Output every record exactly, and nothing more.

----

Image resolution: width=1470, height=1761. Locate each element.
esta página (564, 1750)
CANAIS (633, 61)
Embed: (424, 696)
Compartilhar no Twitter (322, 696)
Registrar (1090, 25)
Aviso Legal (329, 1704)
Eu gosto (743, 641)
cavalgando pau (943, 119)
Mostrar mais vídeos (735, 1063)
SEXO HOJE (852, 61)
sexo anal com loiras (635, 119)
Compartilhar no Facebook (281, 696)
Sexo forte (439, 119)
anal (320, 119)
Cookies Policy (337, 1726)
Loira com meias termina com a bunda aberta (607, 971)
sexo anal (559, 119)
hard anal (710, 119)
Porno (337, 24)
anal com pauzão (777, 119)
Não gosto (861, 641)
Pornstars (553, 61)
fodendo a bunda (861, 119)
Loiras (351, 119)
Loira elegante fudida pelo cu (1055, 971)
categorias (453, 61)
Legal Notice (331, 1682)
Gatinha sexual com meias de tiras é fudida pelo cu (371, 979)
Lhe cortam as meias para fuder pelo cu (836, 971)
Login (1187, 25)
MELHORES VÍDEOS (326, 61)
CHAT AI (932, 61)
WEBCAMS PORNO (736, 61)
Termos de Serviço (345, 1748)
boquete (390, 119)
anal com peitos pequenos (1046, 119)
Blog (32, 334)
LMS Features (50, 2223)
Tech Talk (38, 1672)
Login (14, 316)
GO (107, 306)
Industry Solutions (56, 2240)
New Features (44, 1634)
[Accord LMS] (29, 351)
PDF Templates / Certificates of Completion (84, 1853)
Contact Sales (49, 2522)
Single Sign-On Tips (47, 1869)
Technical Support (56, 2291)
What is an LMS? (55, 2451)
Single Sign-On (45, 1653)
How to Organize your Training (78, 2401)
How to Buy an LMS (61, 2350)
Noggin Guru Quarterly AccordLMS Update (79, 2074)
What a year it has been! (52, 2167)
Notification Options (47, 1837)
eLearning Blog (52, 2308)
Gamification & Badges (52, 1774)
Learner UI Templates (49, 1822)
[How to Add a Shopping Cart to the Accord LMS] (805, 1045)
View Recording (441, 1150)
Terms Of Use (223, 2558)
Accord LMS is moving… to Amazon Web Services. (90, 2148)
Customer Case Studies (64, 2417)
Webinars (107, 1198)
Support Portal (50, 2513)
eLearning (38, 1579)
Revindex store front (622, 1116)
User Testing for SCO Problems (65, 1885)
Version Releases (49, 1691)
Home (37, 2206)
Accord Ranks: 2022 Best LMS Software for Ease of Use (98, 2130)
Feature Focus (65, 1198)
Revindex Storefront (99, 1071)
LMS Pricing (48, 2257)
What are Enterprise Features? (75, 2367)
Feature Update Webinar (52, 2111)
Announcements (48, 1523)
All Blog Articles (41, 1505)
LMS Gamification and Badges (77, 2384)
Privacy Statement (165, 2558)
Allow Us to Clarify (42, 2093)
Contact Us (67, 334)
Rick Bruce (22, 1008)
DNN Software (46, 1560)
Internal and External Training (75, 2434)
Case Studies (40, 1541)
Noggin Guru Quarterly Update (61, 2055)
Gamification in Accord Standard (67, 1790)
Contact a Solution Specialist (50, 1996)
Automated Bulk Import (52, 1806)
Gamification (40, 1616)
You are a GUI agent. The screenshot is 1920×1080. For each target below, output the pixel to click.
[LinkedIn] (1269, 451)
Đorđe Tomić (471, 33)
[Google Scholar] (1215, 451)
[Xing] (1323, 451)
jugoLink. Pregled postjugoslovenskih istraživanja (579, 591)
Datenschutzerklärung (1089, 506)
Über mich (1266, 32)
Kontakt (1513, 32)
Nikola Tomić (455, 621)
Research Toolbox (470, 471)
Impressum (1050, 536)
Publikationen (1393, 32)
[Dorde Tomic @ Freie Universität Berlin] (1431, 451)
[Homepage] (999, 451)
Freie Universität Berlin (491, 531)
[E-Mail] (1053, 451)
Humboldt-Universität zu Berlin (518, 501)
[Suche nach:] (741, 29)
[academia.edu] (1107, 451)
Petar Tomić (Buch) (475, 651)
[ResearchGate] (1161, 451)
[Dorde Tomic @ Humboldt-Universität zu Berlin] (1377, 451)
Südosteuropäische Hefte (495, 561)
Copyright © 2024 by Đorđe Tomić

----

### [ANSWER AREA]
Image resolution: width=1470, height=1761. Locate each element.
esta página (564, 1750)
CANAIS (633, 61)
Embed: (424, 696)
Compartilhar no Twitter (322, 696)
Registrar (1090, 25)
Aviso Legal (329, 1704)
Eu gosto (743, 641)
cavalgando pau (943, 119)
Mostrar mais vídeos (735, 1063)
SEXO HOJE (852, 61)
sexo anal com loiras (635, 119)
Compartilhar no Facebook (281, 696)
Sexo forte (439, 119)
anal (320, 119)
Cookies Policy (337, 1726)
Loira com meias termina com a bunda aberta (607, 971)
sexo anal (559, 119)
hard anal (710, 119)
Porno (337, 24)
anal com pauzão (777, 119)
Não gosto (861, 641)
Pornstars (553, 61)
fodendo a bunda (861, 119)
Loiras (351, 119)
Loira elegante fudida pelo cu (1055, 971)
categorias (453, 61)
Legal Notice (331, 1682)
Gatinha sexual com meias de tiras é fudida pelo cu (371, 979)
Lhe cortam as meias para fuder pelo cu (836, 971)
Login (1187, 25)
MELHORES VÍDEOS (326, 61)
CHAT AI (932, 61)
WEBCAMS PORNO (736, 61)
Termos de Serviço (345, 1748)
boquete (390, 119)
anal com peitos pequenos (1046, 119)
Blog (32, 334)
LMS Features (50, 2223)
Tech Talk (38, 1672)
Login (14, 316)
GO (107, 306)
Industry Solutions (56, 2240)
New Features (44, 1634)
[Accord LMS] (29, 351)
PDF Templates / Certificates of Completion (84, 1853)
Contact Sales (49, 2522)
Single Sign-On Tips (47, 1869)
Technical Support (56, 2291)
What is an LMS? (55, 2451)
Single Sign-On (45, 1653)
How to Organize your Training (78, 2401)
How to Buy an LMS (61, 2350)
Noggin Guru Quarterly AccordLMS Update (79, 2074)
What a year it has been! (52, 2167)
Notification Options (47, 1837)
eLearning Blog (52, 2308)
Gamification & Badges (52, 1774)
Learner UI Templates (49, 1822)
[How to Add a Shopping Cart to the Accord LMS] (805, 1045)
View Recording (441, 1150)
Terms Of Use (223, 2558)
Accord LMS is moving… to Amazon Web Services. (90, 2148)
Customer Case Studies (64, 2417)
Webinars (107, 1198)
Support Portal (50, 2513)
eLearning (38, 1579)
Revindex store front (622, 1116)
User Testing for SCO Problems (65, 1885)
Version Releases (49, 1691)
Home (37, 2206)
Accord Ranks: 2022 Best LMS Software for Ease of Use (98, 2130)
Feature Focus (65, 1198)
Revindex Storefront (99, 1071)
LMS Pricing (48, 2257)
What are Enterprise Features? (75, 2367)
Feature Update Webinar (52, 2111)
Announcements (48, 1523)
All Blog Articles (41, 1505)
LMS Gamification and Badges (77, 2384)
Privacy Statement (165, 2558)
Allow Us to Clarify (42, 2093)
Contact Us (67, 334)
Rick Bruce (22, 1008)
DNN Software (46, 1560)
Internal and External Training (75, 2434)
Case Studies (40, 1541)
Noggin Guru Quarterly Update (61, 2055)
Gamification in Accord Standard (67, 1790)
Contact a Solution Specialist (50, 1996)
Automated Bulk Import (52, 1806)
Gamification (40, 1616)
You are a GUI agent. The screenshot is 1920×1080. For each target below, output the pixel to click.
[LinkedIn] (1269, 451)
Đorđe Tomić (471, 33)
[Google Scholar] (1215, 451)
[Xing] (1323, 451)
jugoLink. Pregled postjugoslovenskih istraživanja (579, 591)
Datenschutzerklärung (1089, 506)
Über mich (1266, 32)
Kontakt (1513, 32)
Nikola Tomić (455, 621)
Research Toolbox (470, 471)
Impressum (1050, 536)
Publikationen (1393, 32)
[Dorde Tomic @ Freie Universität Berlin] (1431, 451)
[Homepage] (999, 451)
Freie Universität Berlin (491, 531)
[E-Mail] (1053, 451)
Humboldt-Universität zu Berlin (518, 501)
[Suche nach:] (741, 29)
[academia.edu] (1107, 451)
Petar Tomić (Buch) (475, 651)
[ResearchGate] (1161, 451)
[Dorde Tomic @ Humboldt-Universität zu Berlin] (1377, 451)
Südosteuropäische Hefte (495, 561)
Copyright © 2024 by Đorđe Tomić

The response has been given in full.